Los familiares relataron que el proceso administrativo había quedado concluido desde un día antes de la inhumación. María Ernestina, hermana de la fallecida, acudió a realizar el pago de 129 pesos correspondiente a la apertura de fosa y demás derechos, obteniendo el comprobante oficial emitido por el Ayuntamiento. Sin embargo, cuando el cortejo llegó para efectuar el entierro, el oficial del Registro Civil, Leobardo Cabrera Quintana, informó que el procedimiento no podía continuar debido a que la persona fallecida correspondía al municipio de Ixhuatlancillo, por lo que debía tramitarse una autorización adicional ante esa autoridad.
La decisión provocó retrasos en el sepelio y obligó a los familiares a realizar nuevas gestiones en medio del duelo. La situación fue expuesta ante el representante de la Comisión de Derechos Humanos (CIDEA), Mario Arturo Méndez Ramírez, quien intervino para dialogar con las autoridades municipales.

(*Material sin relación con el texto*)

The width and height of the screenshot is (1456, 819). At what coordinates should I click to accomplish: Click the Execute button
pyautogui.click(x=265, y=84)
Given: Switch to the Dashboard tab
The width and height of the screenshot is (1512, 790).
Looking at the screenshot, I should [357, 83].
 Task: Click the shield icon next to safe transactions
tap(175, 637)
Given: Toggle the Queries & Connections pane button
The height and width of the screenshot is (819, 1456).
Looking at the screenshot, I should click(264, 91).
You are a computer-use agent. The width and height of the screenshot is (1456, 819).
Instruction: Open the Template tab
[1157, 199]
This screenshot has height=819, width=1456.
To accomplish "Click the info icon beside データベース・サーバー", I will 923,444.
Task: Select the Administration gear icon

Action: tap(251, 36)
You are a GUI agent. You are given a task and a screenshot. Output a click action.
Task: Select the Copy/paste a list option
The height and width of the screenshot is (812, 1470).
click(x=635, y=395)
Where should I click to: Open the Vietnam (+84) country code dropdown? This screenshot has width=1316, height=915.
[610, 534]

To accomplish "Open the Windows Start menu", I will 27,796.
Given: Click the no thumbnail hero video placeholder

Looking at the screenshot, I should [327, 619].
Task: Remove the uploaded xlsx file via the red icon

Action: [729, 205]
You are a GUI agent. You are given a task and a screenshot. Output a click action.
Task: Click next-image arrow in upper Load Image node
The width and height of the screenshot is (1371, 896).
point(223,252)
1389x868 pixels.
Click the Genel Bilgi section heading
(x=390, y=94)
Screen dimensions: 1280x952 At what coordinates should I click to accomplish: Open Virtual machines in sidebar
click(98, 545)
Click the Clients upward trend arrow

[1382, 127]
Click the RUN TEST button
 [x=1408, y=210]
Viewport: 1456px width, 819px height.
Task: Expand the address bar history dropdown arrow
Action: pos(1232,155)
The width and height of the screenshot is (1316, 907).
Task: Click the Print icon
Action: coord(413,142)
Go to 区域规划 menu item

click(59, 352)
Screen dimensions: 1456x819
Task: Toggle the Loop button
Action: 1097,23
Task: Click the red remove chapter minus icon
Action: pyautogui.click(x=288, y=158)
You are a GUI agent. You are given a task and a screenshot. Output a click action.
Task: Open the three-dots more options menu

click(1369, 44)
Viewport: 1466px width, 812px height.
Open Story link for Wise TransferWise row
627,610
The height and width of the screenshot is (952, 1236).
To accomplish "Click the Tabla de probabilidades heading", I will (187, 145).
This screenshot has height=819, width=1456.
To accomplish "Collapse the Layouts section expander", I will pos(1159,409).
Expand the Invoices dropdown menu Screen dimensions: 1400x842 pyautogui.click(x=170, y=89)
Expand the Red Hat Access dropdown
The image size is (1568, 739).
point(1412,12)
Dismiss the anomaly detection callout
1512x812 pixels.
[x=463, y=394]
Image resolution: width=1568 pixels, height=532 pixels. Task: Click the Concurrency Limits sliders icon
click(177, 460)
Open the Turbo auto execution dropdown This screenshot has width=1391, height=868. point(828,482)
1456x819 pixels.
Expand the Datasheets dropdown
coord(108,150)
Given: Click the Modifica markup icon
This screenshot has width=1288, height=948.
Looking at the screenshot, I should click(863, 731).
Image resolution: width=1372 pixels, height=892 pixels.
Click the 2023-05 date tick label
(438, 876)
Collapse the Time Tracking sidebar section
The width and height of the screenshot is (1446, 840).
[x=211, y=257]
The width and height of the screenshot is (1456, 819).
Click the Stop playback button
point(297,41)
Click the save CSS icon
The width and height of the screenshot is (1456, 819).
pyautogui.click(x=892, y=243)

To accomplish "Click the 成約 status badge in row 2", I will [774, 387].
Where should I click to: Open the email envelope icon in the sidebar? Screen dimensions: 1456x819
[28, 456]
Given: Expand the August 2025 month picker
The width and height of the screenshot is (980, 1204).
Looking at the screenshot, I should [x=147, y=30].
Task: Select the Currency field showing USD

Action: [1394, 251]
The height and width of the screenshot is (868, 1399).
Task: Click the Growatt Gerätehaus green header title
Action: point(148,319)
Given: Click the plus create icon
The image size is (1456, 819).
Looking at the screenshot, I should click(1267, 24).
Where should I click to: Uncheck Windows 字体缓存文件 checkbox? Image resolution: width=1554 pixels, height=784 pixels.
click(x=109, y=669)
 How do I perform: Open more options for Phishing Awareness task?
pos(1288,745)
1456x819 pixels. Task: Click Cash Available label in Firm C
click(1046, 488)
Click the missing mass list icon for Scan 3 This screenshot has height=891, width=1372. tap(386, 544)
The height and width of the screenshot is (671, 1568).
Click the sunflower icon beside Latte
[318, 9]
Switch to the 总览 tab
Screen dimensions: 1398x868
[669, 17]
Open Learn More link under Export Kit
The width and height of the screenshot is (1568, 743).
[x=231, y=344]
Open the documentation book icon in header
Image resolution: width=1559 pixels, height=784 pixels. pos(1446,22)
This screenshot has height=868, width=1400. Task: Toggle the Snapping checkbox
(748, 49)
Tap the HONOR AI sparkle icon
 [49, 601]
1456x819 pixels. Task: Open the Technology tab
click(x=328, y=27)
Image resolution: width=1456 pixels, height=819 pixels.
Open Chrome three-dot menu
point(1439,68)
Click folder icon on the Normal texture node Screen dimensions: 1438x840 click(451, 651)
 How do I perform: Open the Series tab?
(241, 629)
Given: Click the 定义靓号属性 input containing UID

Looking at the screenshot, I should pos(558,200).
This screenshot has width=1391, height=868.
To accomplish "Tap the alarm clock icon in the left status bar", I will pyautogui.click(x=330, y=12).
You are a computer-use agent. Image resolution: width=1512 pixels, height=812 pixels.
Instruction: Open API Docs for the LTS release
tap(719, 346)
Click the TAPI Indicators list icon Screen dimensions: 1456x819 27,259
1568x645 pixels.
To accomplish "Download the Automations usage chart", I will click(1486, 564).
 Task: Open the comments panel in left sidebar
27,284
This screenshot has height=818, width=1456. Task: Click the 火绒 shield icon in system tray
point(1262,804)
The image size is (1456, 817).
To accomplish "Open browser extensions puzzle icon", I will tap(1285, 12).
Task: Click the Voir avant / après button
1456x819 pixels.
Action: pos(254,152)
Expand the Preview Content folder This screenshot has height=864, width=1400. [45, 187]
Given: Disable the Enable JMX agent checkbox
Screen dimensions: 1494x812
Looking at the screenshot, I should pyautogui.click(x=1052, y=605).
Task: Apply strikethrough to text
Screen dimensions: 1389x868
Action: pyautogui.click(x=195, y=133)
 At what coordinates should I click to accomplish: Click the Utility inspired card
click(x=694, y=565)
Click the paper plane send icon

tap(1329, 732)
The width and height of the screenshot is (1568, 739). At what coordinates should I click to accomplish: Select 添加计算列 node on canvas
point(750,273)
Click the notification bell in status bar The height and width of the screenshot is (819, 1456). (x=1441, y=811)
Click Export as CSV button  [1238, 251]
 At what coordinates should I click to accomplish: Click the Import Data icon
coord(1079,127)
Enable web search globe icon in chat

De acuerdo con los denunciantes, después de esa intervención el Ayuntamiento reconoció que existía un error administrativo y procedió a devolver el dinero que previamente había cobrado por el trámite. No obstante, los familiares sostuvieron que el daño emocional ya estaba hecho, pues nadie les devolvería la tranquilidad perdida durante uno de los momentos más difíciles para la familia.
Finalmente, pidieron que las autoridades correspondientes investiguen lo ocurrido y determinen si existió alguna responsabilidad por parte del oficial del Registro Civil. Además, señalaron que esperan que ningún otro ciudadano tenga que enfrentar obstáculos burocráticos cuando atraviesa por la pérdida de un ser querido.